> _Supplied data_:
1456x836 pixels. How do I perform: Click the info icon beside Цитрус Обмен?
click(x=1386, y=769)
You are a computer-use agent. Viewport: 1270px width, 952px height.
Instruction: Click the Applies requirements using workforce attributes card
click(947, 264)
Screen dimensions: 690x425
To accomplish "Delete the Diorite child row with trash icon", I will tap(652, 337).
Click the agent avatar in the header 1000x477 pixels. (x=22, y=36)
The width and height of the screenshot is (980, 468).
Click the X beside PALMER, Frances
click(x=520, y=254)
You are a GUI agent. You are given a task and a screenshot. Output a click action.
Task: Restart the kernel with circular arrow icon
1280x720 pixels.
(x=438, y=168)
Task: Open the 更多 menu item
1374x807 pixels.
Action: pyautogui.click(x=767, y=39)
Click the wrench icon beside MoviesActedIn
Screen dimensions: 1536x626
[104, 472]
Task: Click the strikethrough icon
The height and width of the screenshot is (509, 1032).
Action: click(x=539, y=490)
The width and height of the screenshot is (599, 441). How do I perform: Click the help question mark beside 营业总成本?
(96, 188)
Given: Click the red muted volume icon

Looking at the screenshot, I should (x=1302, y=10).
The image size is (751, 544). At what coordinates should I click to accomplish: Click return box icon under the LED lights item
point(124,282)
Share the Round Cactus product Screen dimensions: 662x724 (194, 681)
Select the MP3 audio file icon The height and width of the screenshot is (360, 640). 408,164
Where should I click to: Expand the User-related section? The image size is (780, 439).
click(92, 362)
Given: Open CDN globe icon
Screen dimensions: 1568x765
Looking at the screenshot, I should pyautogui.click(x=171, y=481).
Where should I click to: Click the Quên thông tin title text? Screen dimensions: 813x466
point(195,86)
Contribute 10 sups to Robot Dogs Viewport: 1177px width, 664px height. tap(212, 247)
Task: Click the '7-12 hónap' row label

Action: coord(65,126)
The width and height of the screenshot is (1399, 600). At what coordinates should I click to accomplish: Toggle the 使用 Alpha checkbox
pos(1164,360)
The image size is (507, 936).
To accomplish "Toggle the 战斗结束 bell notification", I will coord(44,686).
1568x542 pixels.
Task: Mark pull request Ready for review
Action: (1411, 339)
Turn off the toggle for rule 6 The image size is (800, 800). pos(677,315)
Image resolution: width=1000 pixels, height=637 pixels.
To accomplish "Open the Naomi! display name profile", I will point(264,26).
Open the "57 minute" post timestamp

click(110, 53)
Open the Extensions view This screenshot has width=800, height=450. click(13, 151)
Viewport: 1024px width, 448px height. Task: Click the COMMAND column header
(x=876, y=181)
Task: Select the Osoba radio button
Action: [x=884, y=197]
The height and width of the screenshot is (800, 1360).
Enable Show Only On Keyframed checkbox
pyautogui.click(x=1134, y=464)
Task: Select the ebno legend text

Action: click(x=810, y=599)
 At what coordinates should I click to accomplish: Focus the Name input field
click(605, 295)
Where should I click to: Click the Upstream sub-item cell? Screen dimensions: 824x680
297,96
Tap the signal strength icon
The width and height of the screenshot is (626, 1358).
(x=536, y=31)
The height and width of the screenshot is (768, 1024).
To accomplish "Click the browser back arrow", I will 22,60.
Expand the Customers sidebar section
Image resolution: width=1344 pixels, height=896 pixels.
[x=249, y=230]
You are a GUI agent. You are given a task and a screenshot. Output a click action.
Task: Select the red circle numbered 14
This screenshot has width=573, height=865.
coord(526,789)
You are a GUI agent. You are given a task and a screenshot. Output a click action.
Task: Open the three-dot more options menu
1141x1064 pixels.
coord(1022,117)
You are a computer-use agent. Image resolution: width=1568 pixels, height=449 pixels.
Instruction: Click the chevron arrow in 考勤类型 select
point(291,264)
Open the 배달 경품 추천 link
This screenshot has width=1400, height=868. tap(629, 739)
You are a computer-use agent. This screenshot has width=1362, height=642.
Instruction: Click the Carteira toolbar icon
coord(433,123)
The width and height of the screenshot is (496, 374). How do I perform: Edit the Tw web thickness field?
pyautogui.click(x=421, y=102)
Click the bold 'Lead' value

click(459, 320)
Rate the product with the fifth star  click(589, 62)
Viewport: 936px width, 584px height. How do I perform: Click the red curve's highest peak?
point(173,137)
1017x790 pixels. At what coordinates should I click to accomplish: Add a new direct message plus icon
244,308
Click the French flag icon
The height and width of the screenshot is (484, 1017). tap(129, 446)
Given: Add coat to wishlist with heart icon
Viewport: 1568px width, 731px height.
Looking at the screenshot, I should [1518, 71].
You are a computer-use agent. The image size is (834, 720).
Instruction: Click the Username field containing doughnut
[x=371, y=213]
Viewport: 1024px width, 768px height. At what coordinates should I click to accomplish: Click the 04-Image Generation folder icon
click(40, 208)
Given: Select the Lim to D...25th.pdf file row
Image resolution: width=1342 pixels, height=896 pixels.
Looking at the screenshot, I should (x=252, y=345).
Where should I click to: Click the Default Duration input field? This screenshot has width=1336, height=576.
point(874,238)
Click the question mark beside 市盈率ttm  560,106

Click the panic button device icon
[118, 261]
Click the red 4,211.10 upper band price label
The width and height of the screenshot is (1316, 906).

> _What is required_: Convert the material into a Markdown table with the columns "Row" and "Line", starting at the line that has "You are a computer-use agent. The" and stopping after the final line of the material. Leave out blank lines.

> _Solved problem_:
| Row | Line |
|---|---|
| 1 | You are a computer-use agent. The image size is (834, 720). |
| 2 | Instruction: Click the Username field containing doughnut |
| 3 | [x=371, y=213] |
| 4 | Viewport: 1024px width, 768px height. At what coordinates should I click to accomplish: Click the 04-Image Generation folder icon |
| 5 | click(40, 208) |
| 6 | Given: Select the Lim to D...25th.pdf file row |
| 7 | Image resolution: width=1342 pixels, height=896 pixels. |
| 8 | Looking at the screenshot, I should (x=252, y=345). |
| 9 | Where should I click to: Click the Default Duration input field? This screenshot has width=1336, height=576. |
| 10 | point(874,238) |
| 11 | Click the question mark beside 市盈率ttm  560,106 |
| 12 | Click the panic button device icon |
| 13 | [118, 261] |
| 14 | Click the red 4,211.10 upper band price label |
| 15 | The width and height of the screenshot is (1316, 906). |